Although the results of the present study were both reassuring that PEF is rarely related to significant infection and that a CCG may reduce unnecessary care, there are several limitations to be considered. First, the database used does not include demographic data from the other 26,950 patients who underwent endoscopies at our institution and did not experience PEF. Therefore, no comparison can be made between the PEF group and the endoscopy population at large in terms of the ASA level, procedure time, age, gender, or other characteristics. Without this information, we are unable to evaluate whether rates of PEF are higher in patients with more serious comorbidities, which may likely be the case. Similarly, the present study lacks data on anesthetic technique (such as the type of airway or type of anesthetic used), which also may affect rates of PEF. The methodology for collecting PEF cases likely underestimates the true prevalence, where caregivers either did not check or did not notify us of any fever, or received care for this at an outside institution. Furthermore, the methodology for measuring and defining fever was not standardized for the purpose of the present study; some caregiver reports of “fever” may not have had objective evidence of true fever, whereas other PEF may have been missed due to the child otherwise being well and the caregiver not measuring their temperature. Finally, as an academic, single center study, applicability to other sites of practice is questionable. The strengths of the present study, however, are the prospective design, the longitudinal nature of the study population, the large patient numbers, and the robust infrastructure for the capture of AE data.
In summary, results such as these support the generally benign nature of PEF in children and the opportunity to decrease unnecessary hospital use. Further study is needed, however, ideally in the form of a multicenter comprehensive database of endoscopic procedures in children. This type of collaborative work would allow for a more accurate determination of the true prevalence of AEs and encourage data-driven improvement in the quality of endoscopy in children.
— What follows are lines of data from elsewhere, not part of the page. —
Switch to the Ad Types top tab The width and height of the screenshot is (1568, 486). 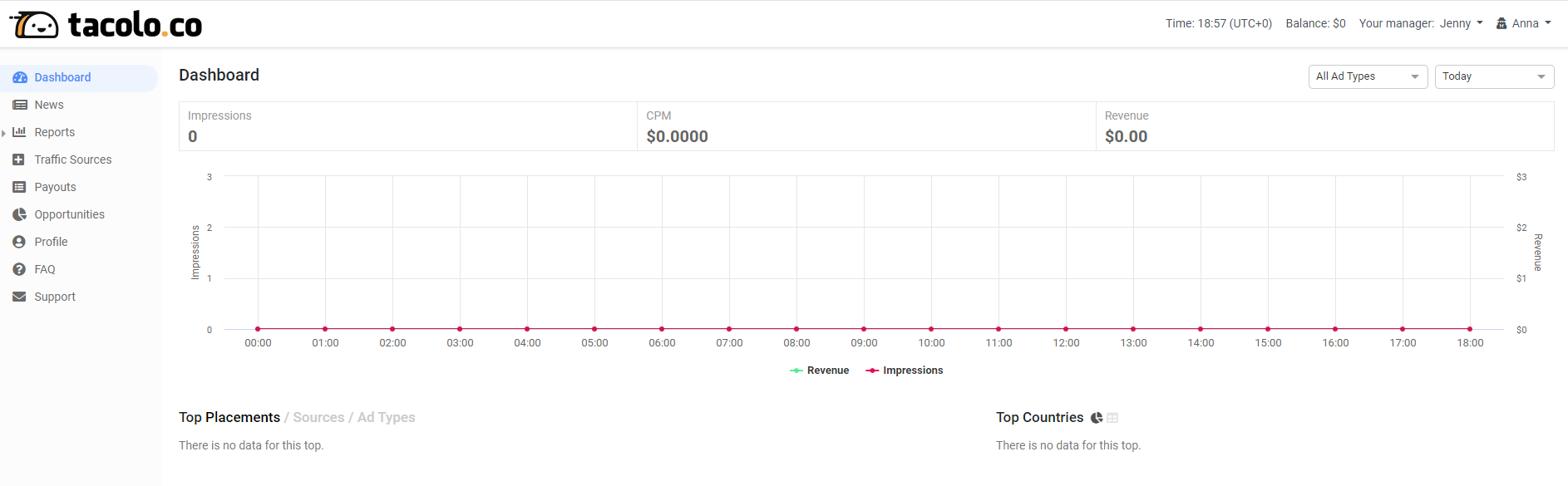(386, 417)
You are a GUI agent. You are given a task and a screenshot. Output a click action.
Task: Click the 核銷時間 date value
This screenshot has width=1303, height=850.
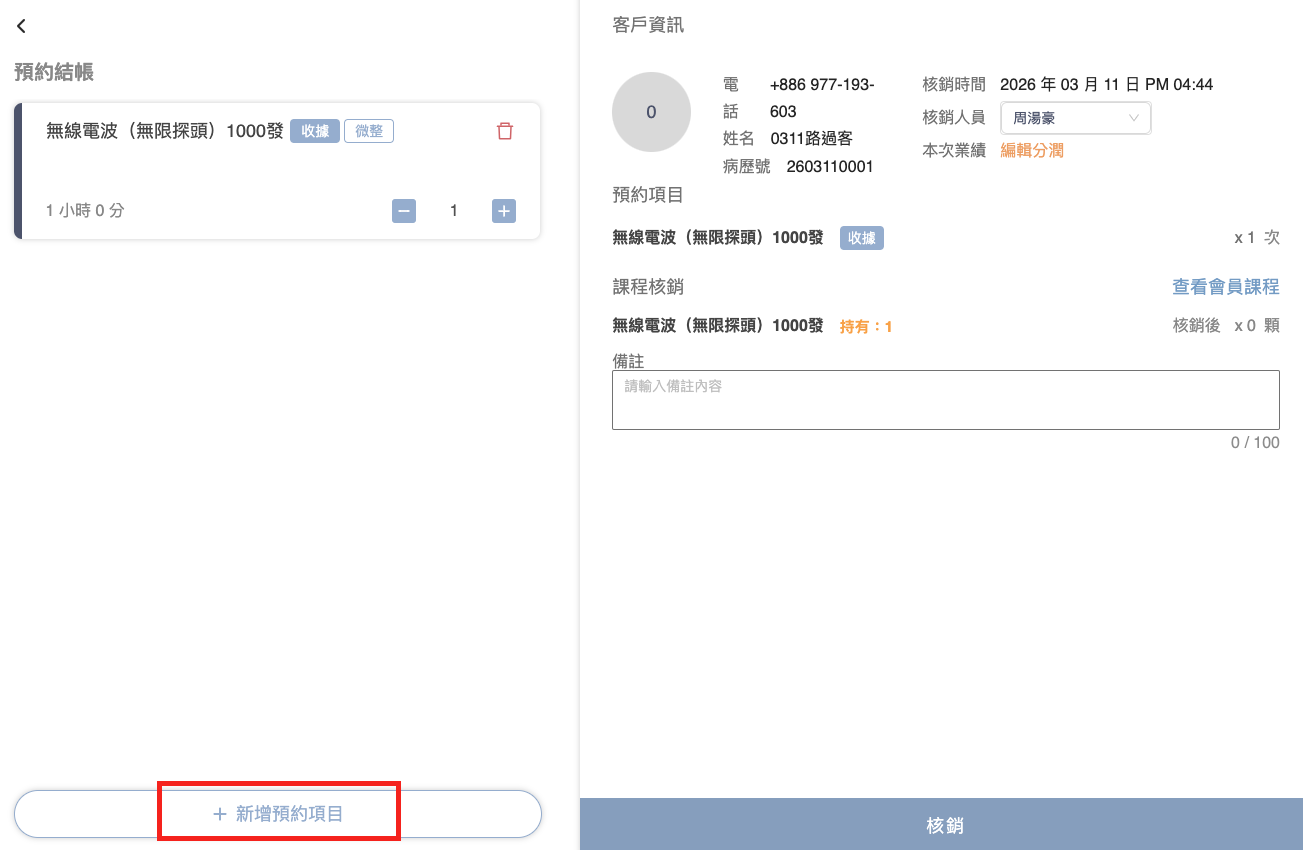[x=1106, y=85]
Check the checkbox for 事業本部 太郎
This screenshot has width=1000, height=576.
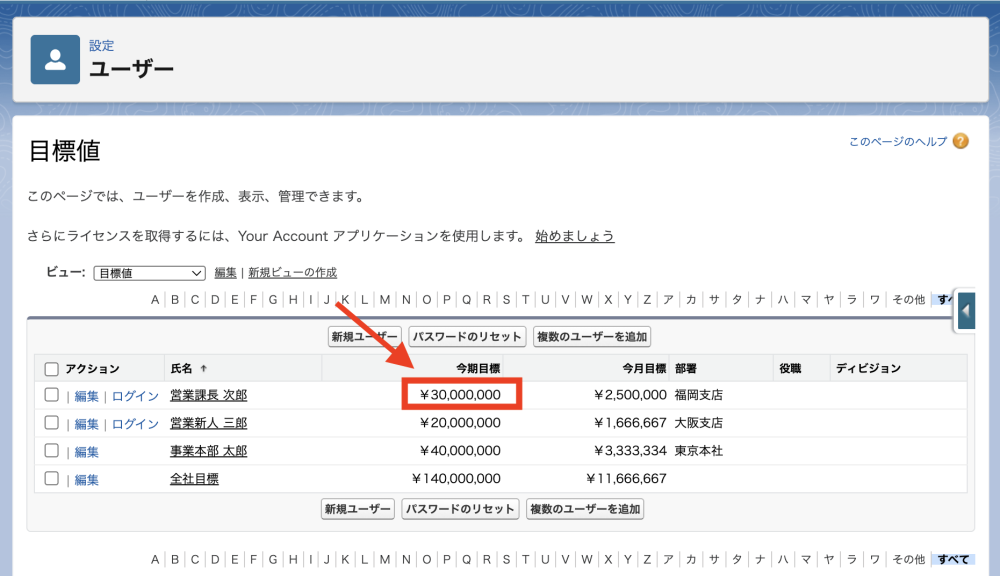pyautogui.click(x=53, y=451)
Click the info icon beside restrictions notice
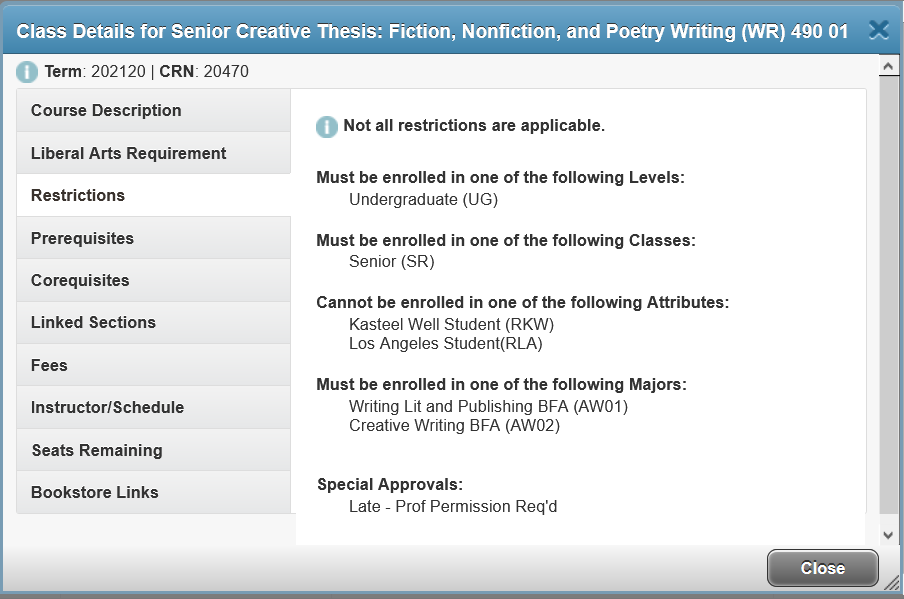Viewport: 904px width, 599px height. (326, 126)
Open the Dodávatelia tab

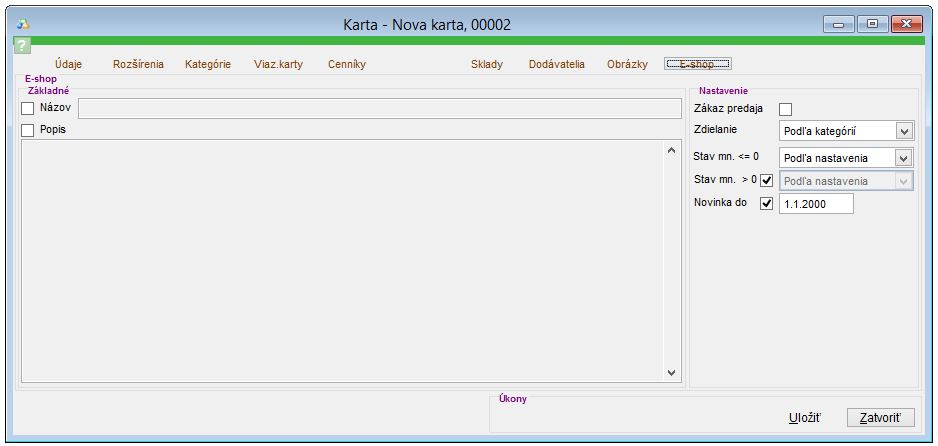coord(556,65)
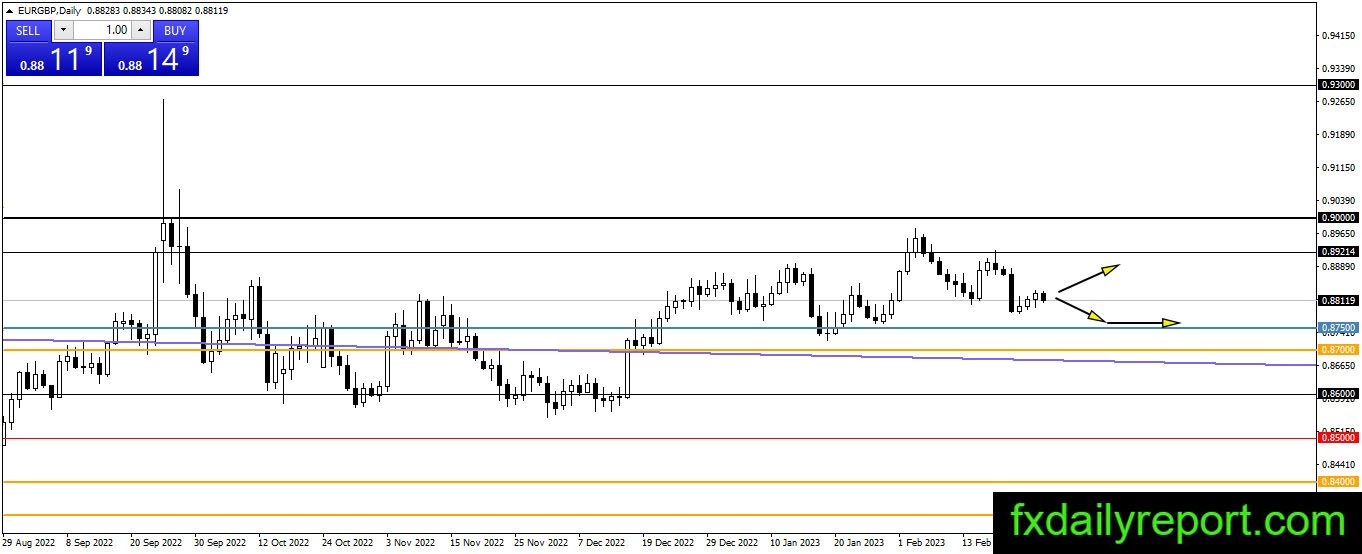The height and width of the screenshot is (554, 1362).
Task: Click the 0.89214 resistance line label
Action: coord(1338,252)
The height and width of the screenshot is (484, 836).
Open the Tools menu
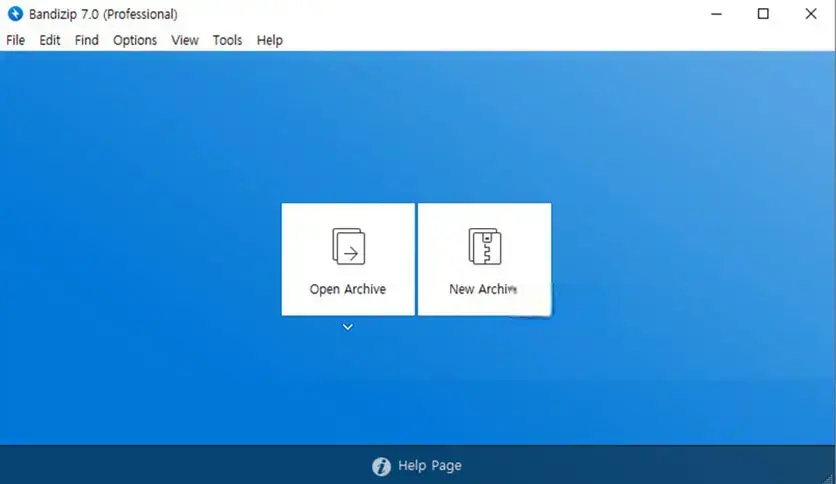tap(227, 40)
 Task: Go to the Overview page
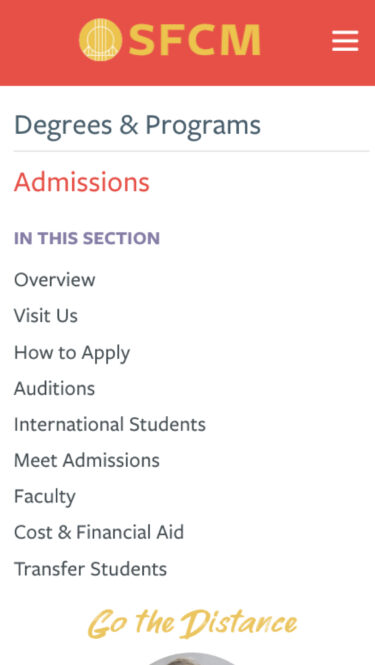tap(55, 280)
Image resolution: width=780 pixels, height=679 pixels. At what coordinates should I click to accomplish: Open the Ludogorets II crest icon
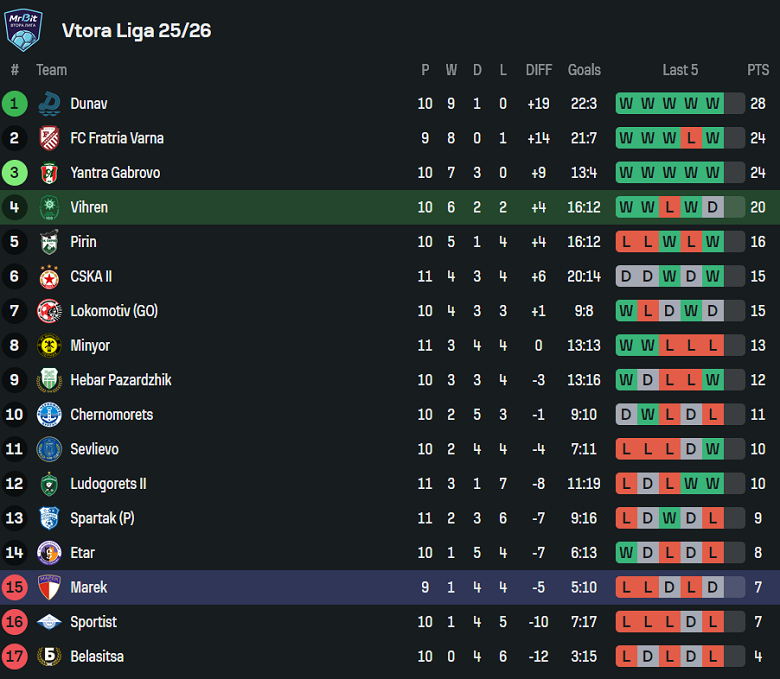point(49,484)
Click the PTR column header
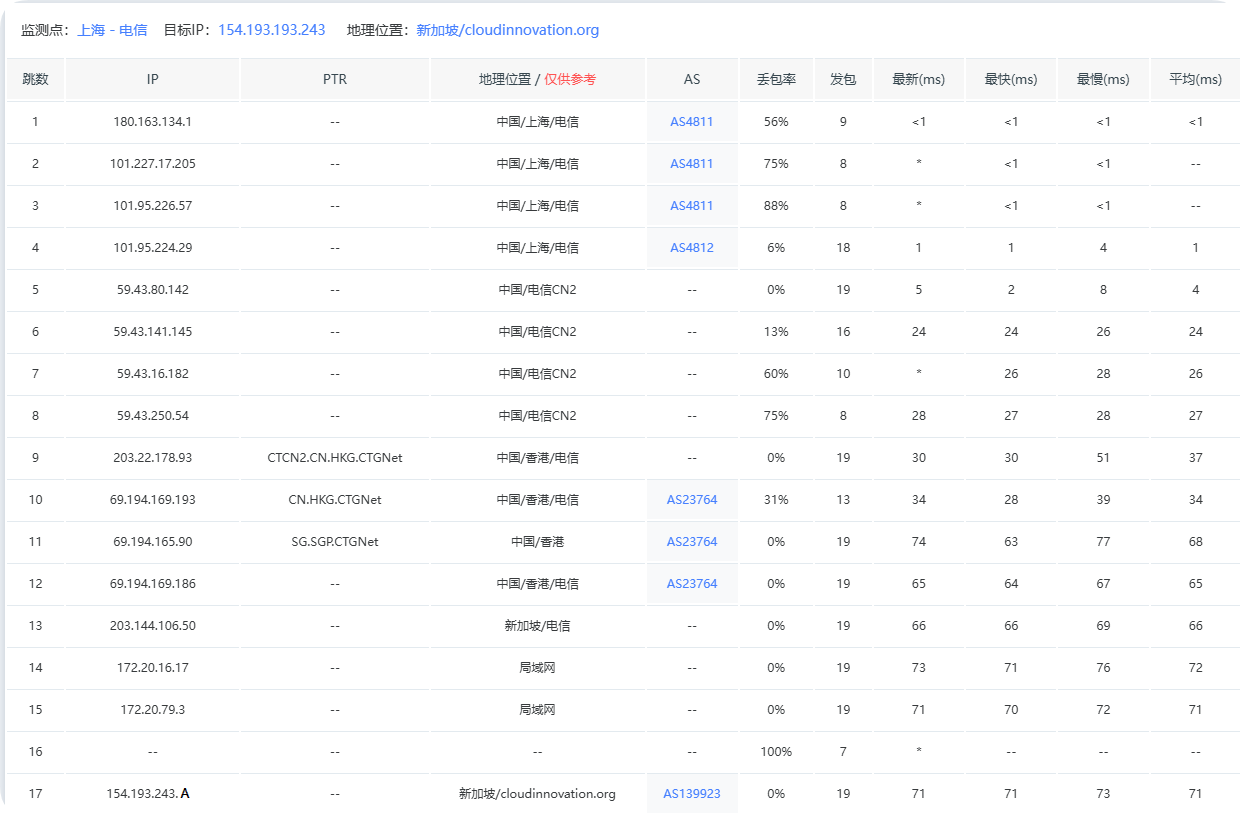1240x815 pixels. click(335, 80)
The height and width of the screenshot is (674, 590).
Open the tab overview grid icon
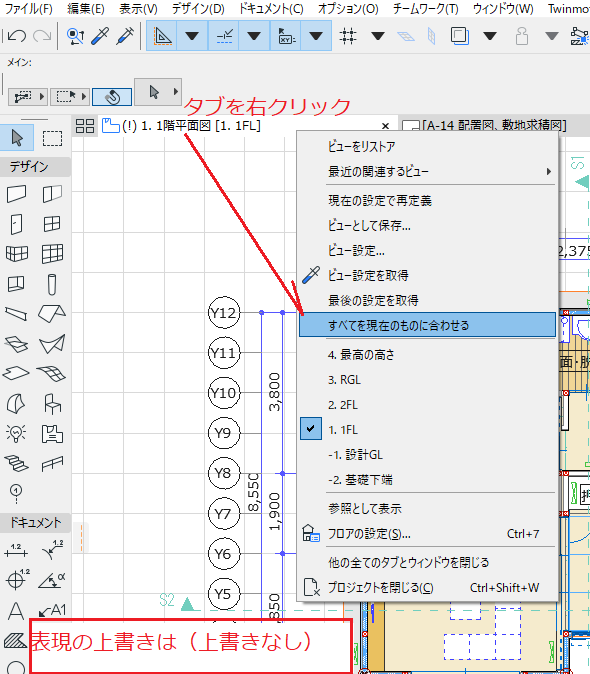click(85, 126)
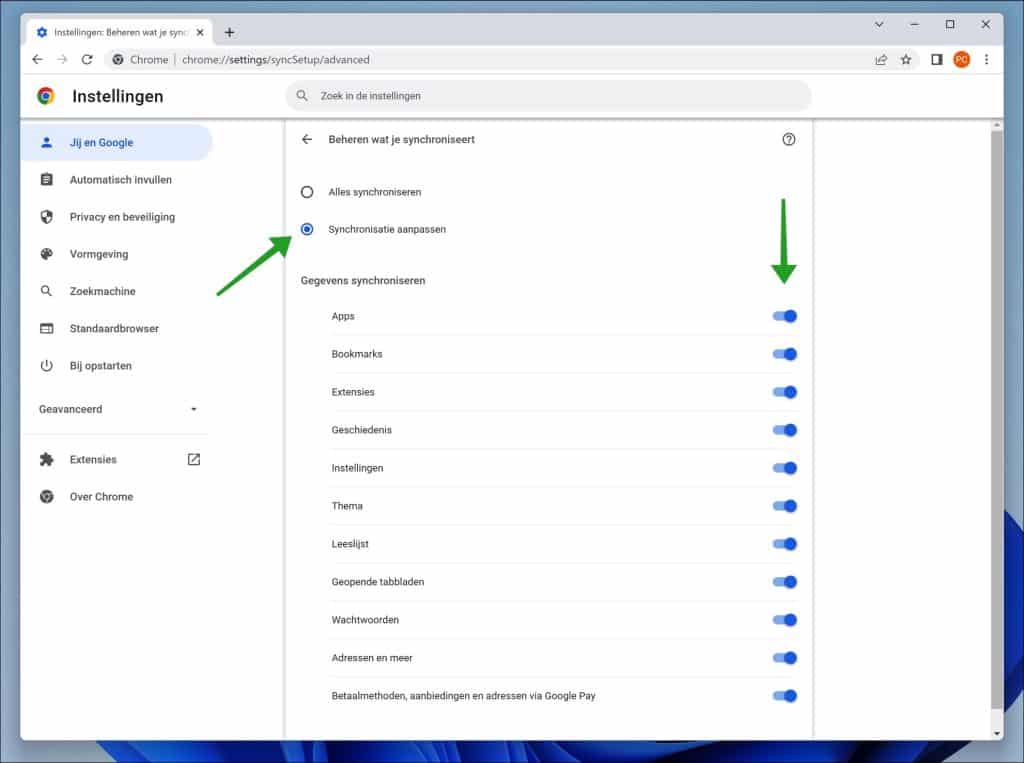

Specifically for PEF, a prospective study analyzing procedure time and postendoscopy temperature would help support the contention that mucosal exposure time correlates with PEF risk.
PEF is one of the most common types of endoscopy-related AE encountered in children and is rarely related to a defined serious infection. As has been shown in postsurgical fever, the majority of PEF may be associated with the release of inflammatory cytokines, proportional to the degree of tissue injury and/or physiologic stress from the procedure itself. Additional care for the assessment of PEF is costly and may result in unneeded hospital admissions, further diagnostic testing, and patient/parental anxiety. Implementation of a clinical care guideline designed to stratify risk may reduce unnecessary care while maintaining patient safety.